Pain is a conscious experience, crucial for survival. Pain is perceived in the brain, not in your body. Understanding that the perception of pain in the brain and segmental dysfunction are not necessarily related, is an important clinical distinction.
Pain is perceived in the brain, not your body.
“We have traveled a long way from the psychophysical concept that seeks a simple one-to-one relationship between injury and pain” (Melzack, 1999).
Differing Between Pain and Suffering
Although commonly used as synonymous terms, the words “Pain” and “Suffering” are not the same.
- Pain is a perception of a noxious stimulus.
- Suffering is the psychologic experience of the patient that prevents them from separating their physical pain with their ability to live and thrive.
The primary reason pain patterns are so commonly misdiagnosed and misunderstood is that practitioners view the patient segmentally. Pain is perceived in the brain, and should be treated that way.
Neuromatrix Theory of Pain
The neuromatrix theory of pain proposes that pain is a multidimensional experience produced by “neurosignature” patterns of nerve impulses, generated by a widely distributed neural network in the brain. These neurosignature patterns may be triggered by sensory inputs, but they may also be generated independently of them (Melzack, 2001).
Advanced imaging studies identify neuroanatomical correlates of the “Pain matrix” that include:
- the anterior cingulate cortex,
- the insular cortex,
- the thalamus and
- the sensorimotor cortex of the parietal lobe.
The pain neuromatrix is activated whenever the brain concludes that body tissue is in danger and action is required. That pain is allocated an anatomical reference in the virtual body of the sensory homonculus, upon which coherent motor output is also dependent in the motor homonculus.
Multiple inputs that act on the neuromatrix contributing to the output of pain: (Melzack, 1999)
- Sensory inputs (cutaneous, visceral and other somatic receptors)
- Visual and other sensory inputs that influence the cognitive interpretation of the situation
- Phasic and tonic cognitive and emotional inputs from other areas of the brain
- Intrinsic neural inhibitory modulation inherent in all brain function
- The activity of the body’s stress-regulation systems, including cytokines as well as the endocrine, autonomic, immune and opioid systems
Pain Is An Output
The human experience of “Pain” as we know it, is an output and ultimately a conscious decision by the brain, based on the sum of all the inputs and past experience. From an evolutionary perspective, pain is for homeostasis of the organism and is produced whenever the brain concludes that body tissue is in danger and action is required.

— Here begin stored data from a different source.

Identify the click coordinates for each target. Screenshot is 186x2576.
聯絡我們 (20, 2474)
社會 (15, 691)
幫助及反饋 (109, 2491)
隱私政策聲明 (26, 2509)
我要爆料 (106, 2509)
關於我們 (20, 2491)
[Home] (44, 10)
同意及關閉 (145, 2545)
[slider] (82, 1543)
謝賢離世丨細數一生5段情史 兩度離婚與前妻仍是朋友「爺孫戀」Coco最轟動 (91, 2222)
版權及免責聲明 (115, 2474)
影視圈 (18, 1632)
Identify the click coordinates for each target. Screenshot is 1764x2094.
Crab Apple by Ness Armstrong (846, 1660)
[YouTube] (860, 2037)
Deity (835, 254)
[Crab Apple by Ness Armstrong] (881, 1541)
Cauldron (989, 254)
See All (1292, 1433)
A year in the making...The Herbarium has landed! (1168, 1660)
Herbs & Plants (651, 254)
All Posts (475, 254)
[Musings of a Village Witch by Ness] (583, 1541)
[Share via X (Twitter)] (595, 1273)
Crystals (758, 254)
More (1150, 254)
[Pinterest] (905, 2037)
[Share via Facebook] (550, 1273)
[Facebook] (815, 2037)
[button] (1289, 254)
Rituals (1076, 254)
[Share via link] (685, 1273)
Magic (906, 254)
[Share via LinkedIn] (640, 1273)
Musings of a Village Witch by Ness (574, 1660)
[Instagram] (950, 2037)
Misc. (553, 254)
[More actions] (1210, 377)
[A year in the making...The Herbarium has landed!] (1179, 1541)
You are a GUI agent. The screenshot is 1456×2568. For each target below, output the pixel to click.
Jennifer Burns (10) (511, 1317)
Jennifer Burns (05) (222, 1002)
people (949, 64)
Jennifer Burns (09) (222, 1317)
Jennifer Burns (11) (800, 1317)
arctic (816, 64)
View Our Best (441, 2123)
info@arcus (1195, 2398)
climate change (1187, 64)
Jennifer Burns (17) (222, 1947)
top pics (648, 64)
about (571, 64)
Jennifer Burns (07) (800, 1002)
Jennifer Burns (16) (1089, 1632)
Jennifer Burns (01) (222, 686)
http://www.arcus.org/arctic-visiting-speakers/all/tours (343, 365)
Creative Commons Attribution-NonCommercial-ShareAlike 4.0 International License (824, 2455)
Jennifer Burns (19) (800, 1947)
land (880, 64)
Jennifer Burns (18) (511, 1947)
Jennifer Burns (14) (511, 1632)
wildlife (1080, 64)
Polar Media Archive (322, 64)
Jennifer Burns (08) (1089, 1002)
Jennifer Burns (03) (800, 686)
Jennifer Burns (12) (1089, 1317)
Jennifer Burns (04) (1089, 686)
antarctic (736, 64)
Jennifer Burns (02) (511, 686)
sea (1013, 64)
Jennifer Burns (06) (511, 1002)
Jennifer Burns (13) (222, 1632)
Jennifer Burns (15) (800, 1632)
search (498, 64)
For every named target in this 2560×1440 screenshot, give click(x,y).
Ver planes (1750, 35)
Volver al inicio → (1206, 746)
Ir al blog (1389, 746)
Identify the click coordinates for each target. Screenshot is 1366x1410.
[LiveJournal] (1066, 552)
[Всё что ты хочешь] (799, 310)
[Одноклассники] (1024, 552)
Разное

When pain becomes chronic, the efficacy of the pain neuromatrix is strengthened via nociceptive and non-nociceptive mechanisms. This means that less input, both nociceptive and non-nociceptive, is required to produce pain (Moseley, 2003).
We need to change the brain to reduce pain.
When new age healthcare professionals are working with chronic pain patients, they need to reduce the amount of threat, or risk to the body to reduce activation of pain pathways.
Posture As Pain Prevention
A great way to reduce threat to the system is to educate your patients on how to maintain proper posture. When the patient has proper posture their body is in a position of minimal load and threat associated with flexor dominance.
Poor posture increases stress, load, and threat to the body. Regardless of what you do in your office with the patient one-on-one, if you don’t help them reduce environment stress during their daily activities with proper posture, they will continue to present with postural distortion patterns and express pathways of chronic pain.
Neuroplastic changes of the Posture System allow the patient to hold themselves upright against gravity in an effective manner, and reduce excessive threat to the system. Posture is fundamental for proper function, and for the reduction of threat leading to chronic pain.
Iannetti, G. D., & Mouraux, A. (2010). From the neuromatrix to the pain matrix (and back). Experimental brain research, 205(1), 1-12.
Moseley, G. L. (2003). A pain neuromatrix approach to patients with chronic pain. Manual therapy, 8(3), 130-140.
Melzack, R. (1999). From the gate to the neuromatrix. Pain, 82, S121-S126.
Visser, E. J., & Davies, S. (2010). EXPANDING MELZACK’S PAIN NEUROMATRIX. THE THREAT MATRIX: A SUPER‐SYSTEM FOR MANAGING POLYMODAL THREATS. Pain Practice, 10(2), 163-163.